NuPRI, Tokyo, 19-21 March 2001

Organised by
the IUSSP Committee on Population Age Structure and Public Policy
the Nihon university Population Research Institute (NuPRI)

Call for Papers

The age structural dynamics of a population and Public policy are strongly interrelated. Age structural transitions include declines in mortality and fertility, as well as related changes in family and social arrangements. Policy affected by transitions covers aspects of human needs (e.g., human development, education, labour force, health), economic (e.g., savings and consumption, fiscal, taxes), and institutional aspects (e.g., governance, planning, implementation). Public policies aim to improve the welfare of a population; population welfare in turn is determined and shaped by the needs of present and future population; a population’s needs and its potential are strongly shaped by its demographic composition – i.e., by age-structural transitions. The committee believes that transitions may be analysed in three (not exclusive) groupings: countries in emergent demographic transitions faced with substantial developmental challenges, countries in a later transitional stage facing challenges of economic and institutional change, and post-transitional countries facing challenges relating to ageing, low fertility, and so on.

This conference will focus primarily on the third group, i.e. post-transitional countries. Over the past few decades, there have been rapid changes in the age structures of populations in many developed countries. In Western Europe, North America, Australia and Japan, the proportion of people aged 60 and over is increasing markedly and is raising formidable social and economic challenges related to the financial support of elderly people and to the provision of care for frail elderly. These fast changes in the age structures of populations have been driven by declines in fertility and increases in life expectancy, especially at very old ages.

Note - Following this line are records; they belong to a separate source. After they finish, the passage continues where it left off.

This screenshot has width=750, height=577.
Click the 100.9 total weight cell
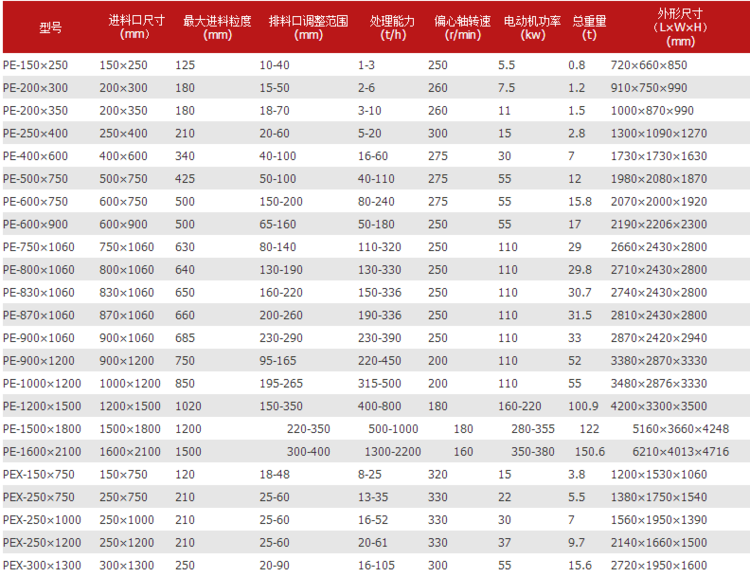(583, 406)
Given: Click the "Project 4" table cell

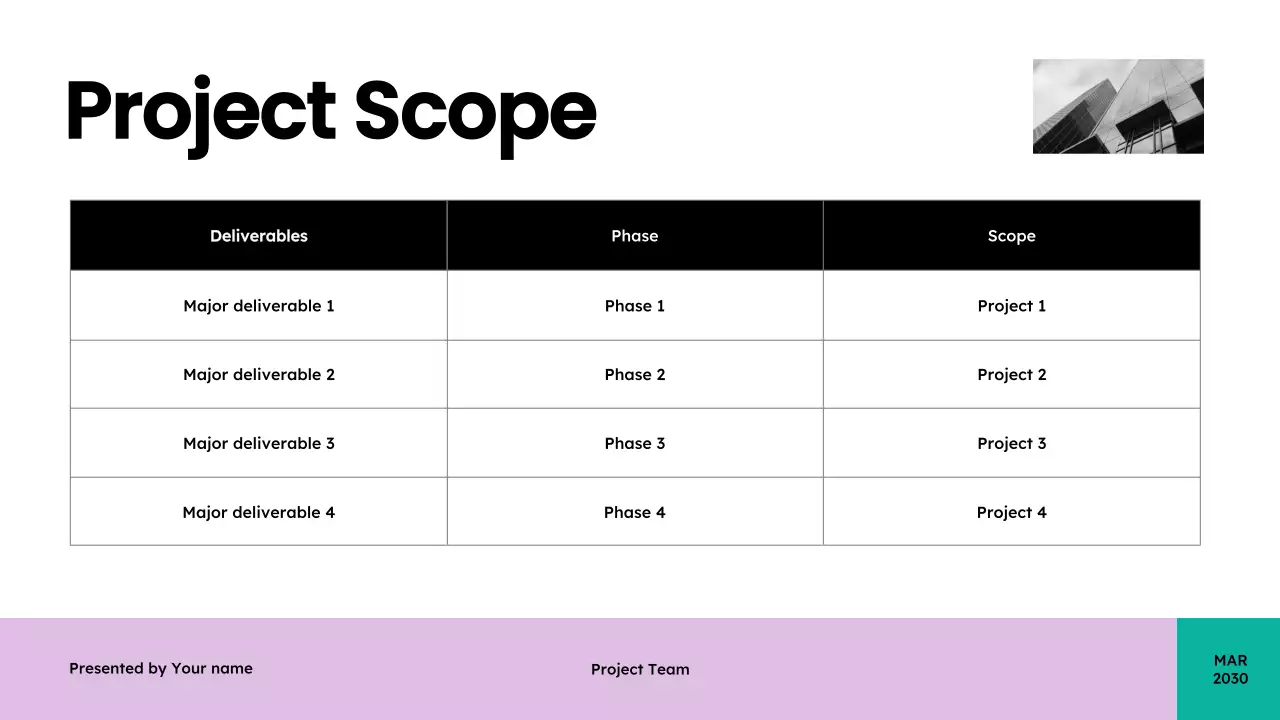Looking at the screenshot, I should point(1011,512).
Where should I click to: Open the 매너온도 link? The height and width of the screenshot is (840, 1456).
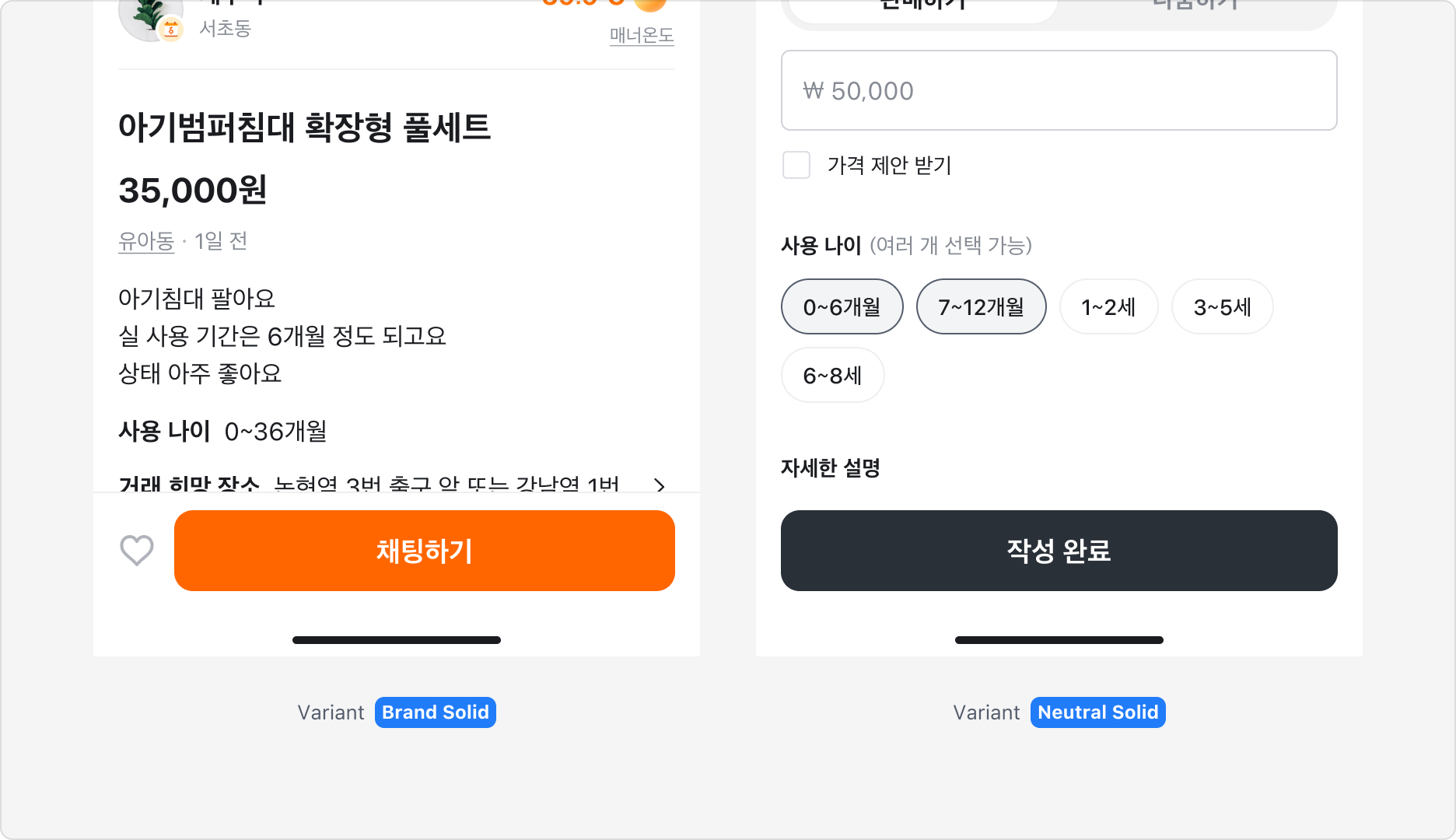tap(641, 36)
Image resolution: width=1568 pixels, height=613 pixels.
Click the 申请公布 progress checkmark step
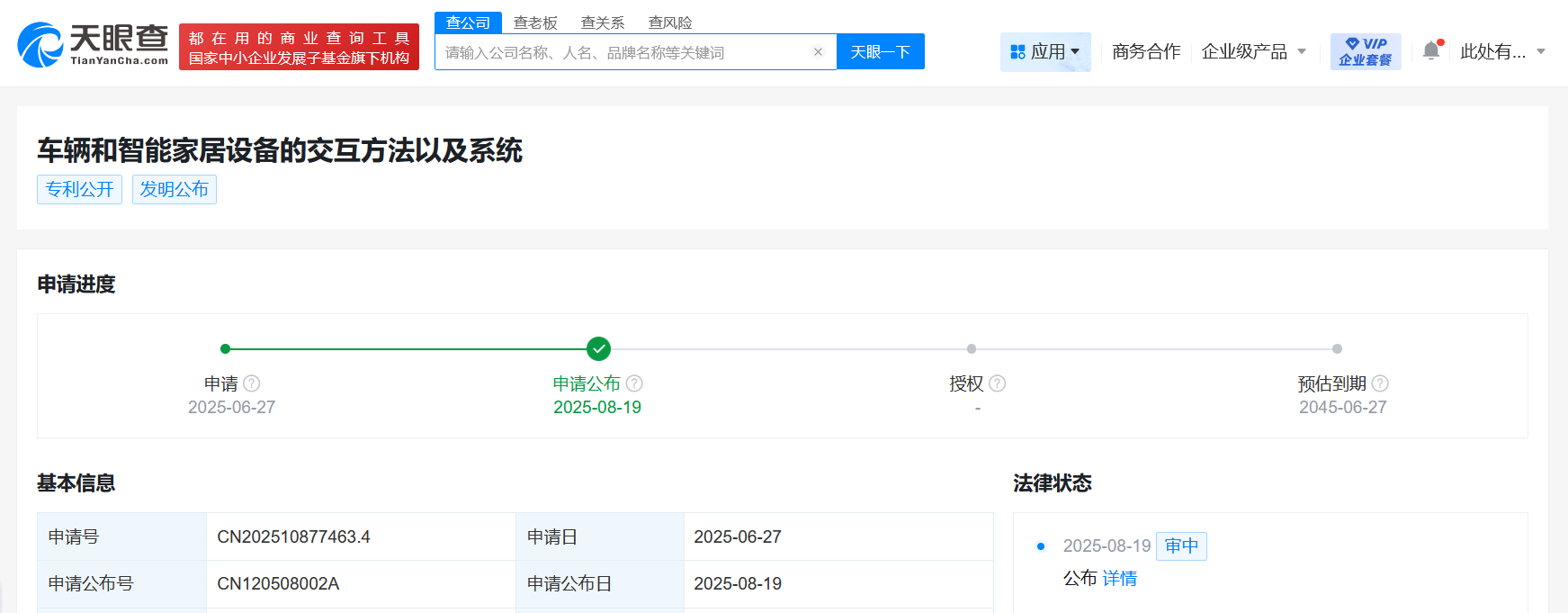598,348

In addition, the patterns of family formation and dissolution have changed significantly in recent years. In all industrialised countries, people have been marrying later and consensual unions have become increasingly common. Women in all developed countries have been changing the timing of childbearing over their lives. As the decline in fertility followed prolonged baby booms in most countries, the size of cohorts entering labour and marriage markets has also changed enormously. The decline in fertility was also accompanied by continuing falls in mortality, which in some countries, like Japan, have been dramatic, and which may have played a role in altering the interaction among family members during their lives as well as producing a more aged population. All these demographic changes have altered the dependency structure of populations, thus generating a wide range of disruptions at both societal and familial levels.

A major aim of the conference is to explore the economic, social, and demographic consequences of these transformations in the age structures of the population and related developments in family patterns. These consequences include changes in people’s economic behaviour, particularly in the labour market, but also regarding patterns of consumption and intergenerational transfers of money and care, and changes in economic inequality among families, households and individuals. Furthermore, there are consequences for state policies, including education, taxation systems, income support, state pensions and other redistributive policies. For instance, women’s labour supply and human capital accumulation appear particularly likely to be affected by age structural transformations and related developments in family patterns. Their labour force participation over the life cycle, lifetime earnings profiles and pension rights are all likely to be influenced.

But, of course, the changes in age structures of population and in family patterns did not occur in a vacuum. They were influenced by economic developments, like changes in women’s earning opportunities, and by state policies. For instance, equal opportunities policies may have changed the timing of childbearing and family size and patterns of union formation and dissolution.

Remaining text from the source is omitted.